*YOUR INSTRUCTIONS*. Could you repeat, word for word, every line from the one containing "[This article is not helpful] (477, 144)" through the final line of the records below, and nothing else?

*SUPPLIED DATA*.
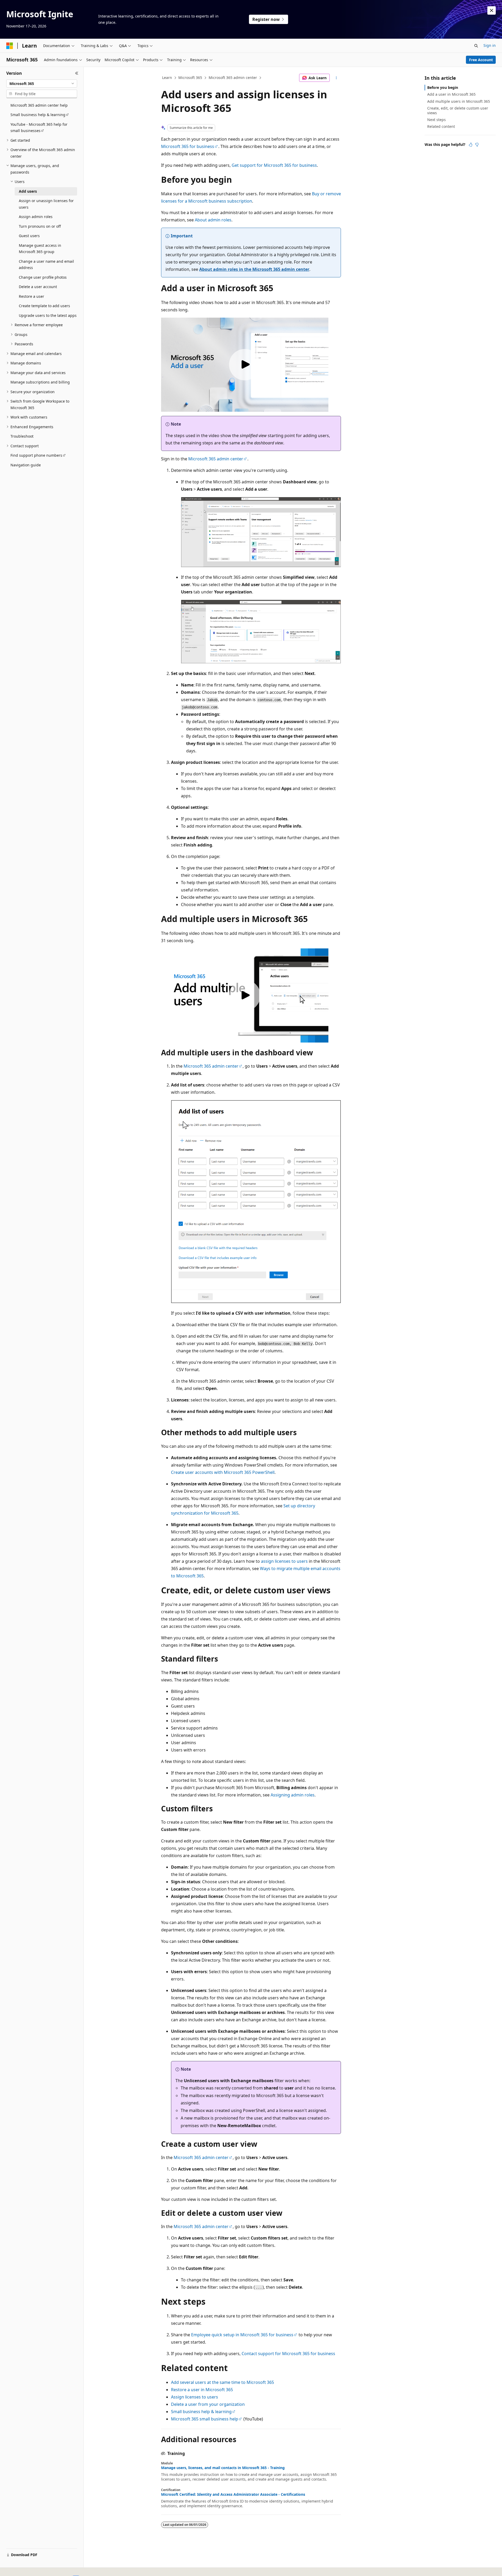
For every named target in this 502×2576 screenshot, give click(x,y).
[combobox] (41, 83)
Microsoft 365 (190, 77)
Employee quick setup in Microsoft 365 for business (242, 2335)
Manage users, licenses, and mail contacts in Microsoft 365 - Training (223, 2467)
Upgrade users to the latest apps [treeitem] (48, 315)
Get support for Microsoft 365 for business (274, 165)
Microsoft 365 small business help (204, 2419)
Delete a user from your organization (208, 2404)
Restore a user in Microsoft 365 (202, 2389)
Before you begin (442, 87)
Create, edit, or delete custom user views (457, 110)
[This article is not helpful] (477, 144)
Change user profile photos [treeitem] (43, 277)
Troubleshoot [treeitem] (21, 436)
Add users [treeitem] (28, 191)
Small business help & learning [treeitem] (37, 114)
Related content (441, 126)
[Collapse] (76, 73)
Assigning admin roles (293, 1795)
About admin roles (213, 220)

*RESULT OF THIS TASK*.
[This article is not helpful] (477, 144)
Change user profile photos [treeitem] (43, 277)
Troubleshoot [treeitem] (21, 436)
Add users [treeitem] (28, 191)
Small business help & learning [treeitem] (37, 114)
Related content (441, 126)
[Collapse] (76, 73)
Assigning admin roles (293, 1795)
About admin roles (213, 220)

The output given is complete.